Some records
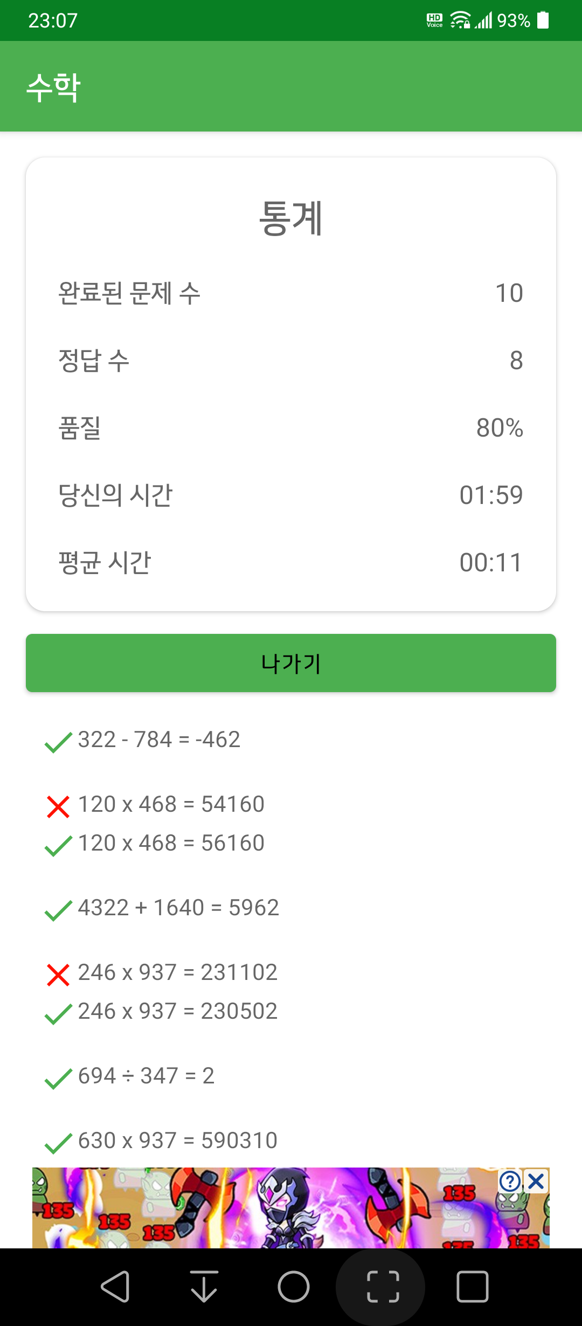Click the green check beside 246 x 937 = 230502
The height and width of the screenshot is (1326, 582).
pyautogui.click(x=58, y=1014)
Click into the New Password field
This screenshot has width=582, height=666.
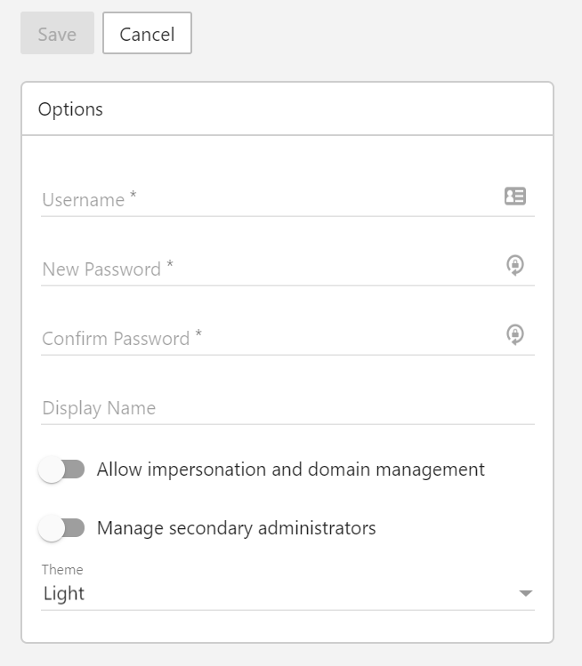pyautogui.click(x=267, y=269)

▶ [WORK TO COMPLETE]: Reproduce the listing, beginning at the line that contains "Click into the New Password field" and continuing through its final line, with the pictures omitted.

▶ [ANSWER TO THIS PROBLEM]:
Click into the New Password field
This screenshot has width=582, height=666.
pyautogui.click(x=267, y=269)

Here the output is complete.